=== PROVIDED TEXT ===
+ + +

JoAnn Crohn: You’re the solution, you’re not the problem. It has been so wonderful, Nithya. And, take note of the two habits that Nithya told you about. Check in with yourself. Get curious. And, Nithya, we’ll talk to you real soon.
Nithya Karia: Thank you guys so much for having me.
JoAnn Crohn: How you feeling over there Brie? I noticed you were hunched over during the interview with your less than ideal recording situations.
Brie Tucker: It’s okay. Well, all right. Out of the options we have today, this is not the worst option. This is the best option, I think. So yeah, my back, the older I’m getting, the more I’m like, Oh my back. Oh my gosh. Everything just snap, crackle, pops all the time.
JoAnn Crohn: what’s that song? It’s my back, my da, da, do you know what I’m talking about?
Brie Tucker: I don’t know.
JoAnn Crohn: I don’t know either.
Brie Tucker: Okay, but yeah, so like, so yeah, in order to make this work, I, the chair we have, and I’m like, seriously, if we, I should take a picture and we’ll share it on Instagram later, like how I had to have this set up so that I could record the episode. But, yeah, I’m leaning forward just so that I can be a little closer to my mic. Cause otherwise I’m like way back here and I sound pretty different, I think
JoAnn Crohn: Oh yeah, yep, there’s an echo. I hear
Brie Tucker: versus being up here.
JoAnn Crohn: Yeah, I wonder if everyone listening to this podcast, like Brie and I are very attuned to sounds in the podcast, but listening to the podcast, can you hear when we are echoing or when the sounds not as good quality? let me know on Instagram, go DM me at noguiltmom.com and let me know because sometimes
Brie Tucker: like five minutes and 25 seconds in.
JoAnn Crohn: Yeah, like sometimes I feel like it’s like we, we get very sensitive about it and it may not be something that everybody else notices, even though I will notice it in every single podcast, but that could be because I’m very sensitive about it.

+ + +

[Pixel coordinate grounding data]
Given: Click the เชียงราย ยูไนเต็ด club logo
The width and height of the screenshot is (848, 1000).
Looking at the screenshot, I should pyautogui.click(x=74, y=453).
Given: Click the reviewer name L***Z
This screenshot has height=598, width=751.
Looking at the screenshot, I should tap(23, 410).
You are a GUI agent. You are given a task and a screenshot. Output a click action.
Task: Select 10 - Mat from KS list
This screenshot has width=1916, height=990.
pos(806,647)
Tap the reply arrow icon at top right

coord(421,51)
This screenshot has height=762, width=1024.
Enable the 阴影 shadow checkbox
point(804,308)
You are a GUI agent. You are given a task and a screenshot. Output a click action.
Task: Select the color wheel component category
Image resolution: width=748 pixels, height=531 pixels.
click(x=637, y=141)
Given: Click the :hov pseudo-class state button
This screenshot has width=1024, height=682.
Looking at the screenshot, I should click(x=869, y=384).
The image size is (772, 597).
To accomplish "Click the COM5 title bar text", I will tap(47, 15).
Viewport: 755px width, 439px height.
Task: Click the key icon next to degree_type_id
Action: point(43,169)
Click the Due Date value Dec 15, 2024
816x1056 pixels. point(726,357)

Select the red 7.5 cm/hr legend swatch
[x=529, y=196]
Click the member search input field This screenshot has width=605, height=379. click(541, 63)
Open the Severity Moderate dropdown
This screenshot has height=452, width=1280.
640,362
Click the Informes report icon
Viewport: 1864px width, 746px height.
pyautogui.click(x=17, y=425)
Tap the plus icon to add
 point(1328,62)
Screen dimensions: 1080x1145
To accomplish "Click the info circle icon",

+ + +

=== INSTRUCTIONS ===
1. Reproduce the portion of the podcast transcript starting with "JoAnn Crohn: I" and going on through "25 seconds in.".
2. According to the podcast transcript, why does Brie say she is leaning forward during the recording?

=== ANSWERS FOR THE TASKS ===
1.
JoAnn Crohn: I don’t know either.
Brie Tucker: Okay, but yeah, so like, so yeah, in order to make this work, I, the chair we have, and I’m like, seriously, if we, I should take a picture and we’ll share it on Instagram later, like how I had to have this set up so that I could record the episode. But, yeah, I’m leaning forward just so that I can be a little closer to my mic. Cause otherwise I’m like way back here and I sound pretty different, I think
JoAnn Crohn: Oh yeah, yep, there’s an echo. I hear
Brie Tucker: versus being up here.
JoAnn Crohn: Yeah, I wonder if everyone listening to this podcast, like Brie and I are very attuned to sounds in the podcast, but listening to the podcast, can you hear when we are echoing or when the sounds not as good quality? let me know on Instagram, go DM me at noguiltmom.com and let me know because sometimes
Brie Tucker: like five minutes and 25 seconds in.

2. She is leaning forward so that she can be a little closer to her mic.